A Delaware County resident died Wednesday of COVID-19, according to the Delaware County Health Department.
The individual, whose name was not released, had been hospitalized with the disease and died Wednesday, April 1, according to a media release.
Details concerning the person’s age, gender, length of illness and whether the individual had a contributing underlying condition will not be made public, according to health department officials, who asked for “privacy and dignity” for the family “surrounding the passing of their loved one.”
Delaware County reported no new positive test results Thursday, although 18 more tests were pending than the previous day, according to the release.
Twenty-three county residents have tested positive for COVID-19 to date, and an additional four cases were transferred to the individuals’ primary counties of residence, according to the release.
Two county residents have recovered, 10 are isolating at home and six are hospitalized, according to the release. Nine are under precautionary quarantine, and 43 are under mandatory quarantine.
Of the 182 tests conducted to date, 129 produced negative results and 30 are pending.
Otsego County resident Brenda Utter, 63, of Morris, died of complications from COVID-19 on March 26.
Otsego County reported 18 positive test results Thursday.
An April 1 letter from Public Health Director Heidi Bond to Maryland Town Supervisor Harold Palmer, posted to the town’s Facebook page April 2, announced one case of COVID-19 within its jurisdiction.
Bond wrote that she was notifying the municipality “pursuant to Public Health Law.”
Otsego County Board Chair David Bliss, R-Cherry Valley, Middlefield, Roseboom, said the county and its municipalities are not required to release the towns of residence of those who test positive for COVID-19, but that Palmer’s decision to do so was “his choice.”
Bliss said the town of Maryland was notified of the positive test result in accordance with a directive that was passed down from the governor’s office during a Tuesday teleconference call between county leaders from across the state.

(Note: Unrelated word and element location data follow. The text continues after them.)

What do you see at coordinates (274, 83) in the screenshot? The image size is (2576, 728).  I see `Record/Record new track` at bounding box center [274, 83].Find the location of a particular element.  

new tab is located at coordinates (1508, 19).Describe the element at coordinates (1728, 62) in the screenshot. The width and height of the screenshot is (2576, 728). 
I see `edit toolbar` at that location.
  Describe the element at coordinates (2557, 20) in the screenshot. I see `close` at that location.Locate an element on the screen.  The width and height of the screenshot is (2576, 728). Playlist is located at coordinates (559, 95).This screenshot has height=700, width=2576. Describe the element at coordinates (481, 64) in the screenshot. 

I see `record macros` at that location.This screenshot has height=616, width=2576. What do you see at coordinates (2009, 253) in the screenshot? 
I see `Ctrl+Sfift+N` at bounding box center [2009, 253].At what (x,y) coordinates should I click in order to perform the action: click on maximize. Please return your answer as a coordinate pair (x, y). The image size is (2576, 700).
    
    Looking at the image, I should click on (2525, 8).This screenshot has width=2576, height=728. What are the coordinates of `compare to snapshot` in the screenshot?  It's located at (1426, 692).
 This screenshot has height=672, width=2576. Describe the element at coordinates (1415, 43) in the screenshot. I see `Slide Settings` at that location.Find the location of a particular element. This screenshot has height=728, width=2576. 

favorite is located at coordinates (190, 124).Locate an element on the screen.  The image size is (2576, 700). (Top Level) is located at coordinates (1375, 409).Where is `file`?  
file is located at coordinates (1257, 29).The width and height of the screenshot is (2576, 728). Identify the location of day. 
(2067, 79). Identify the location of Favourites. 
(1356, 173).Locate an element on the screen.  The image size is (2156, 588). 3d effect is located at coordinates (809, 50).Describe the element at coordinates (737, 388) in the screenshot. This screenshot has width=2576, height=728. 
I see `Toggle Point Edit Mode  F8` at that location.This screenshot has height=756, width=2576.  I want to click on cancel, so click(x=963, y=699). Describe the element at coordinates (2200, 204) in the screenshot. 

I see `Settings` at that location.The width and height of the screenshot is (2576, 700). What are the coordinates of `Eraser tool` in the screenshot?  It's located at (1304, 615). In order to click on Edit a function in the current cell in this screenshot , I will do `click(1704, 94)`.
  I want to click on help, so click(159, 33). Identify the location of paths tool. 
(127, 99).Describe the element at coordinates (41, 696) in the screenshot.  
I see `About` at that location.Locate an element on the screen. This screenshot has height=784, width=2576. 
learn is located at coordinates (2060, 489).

Bliss said the county previously refrained from releasing the towns of residence because “we don’t want to give a false sense of complacency.”
“You need to assume that you or anyone you meet is positive,” he said.
Bliss said the county is preparing a digital map to illustrate which towns have residents that have tested positive for COVID-19, to be displayed on the county website and updated daily.
“It won’t tell the number of cases in each town, but it will show you the towns that have been hit,” he said.
Isaiah Sutton, Chenango County director of environmental health and code enforcement, said Thursday he was unaware of the statewide directive but that Chenango County would “comply as needed.”
“Giving information at that level is giving folks a false sense of complacency,” he said. “Positive test results don’t reflect the distribution across the state. If there’s a concentration of cases in one town, it’s just as likely a coincidence.”
Chenango County reported 32 positive COVID-19 cases Thursday, up from 24 the day prior, according to a media release.
Ninety-nine residents are under precautionary quarantine, and 200 are under mandatory quarantine, according to the release.
The Schoharie County Health Department did not return requests for an update Thursday.
A Wednesday media release confirmed nine total cases in the county, plus a non-county resident employed by SUNY Cobleskill.
Johns Hopkins University reported Thursday that global cases of the infection caused by coronavirus has surpassed 1 million.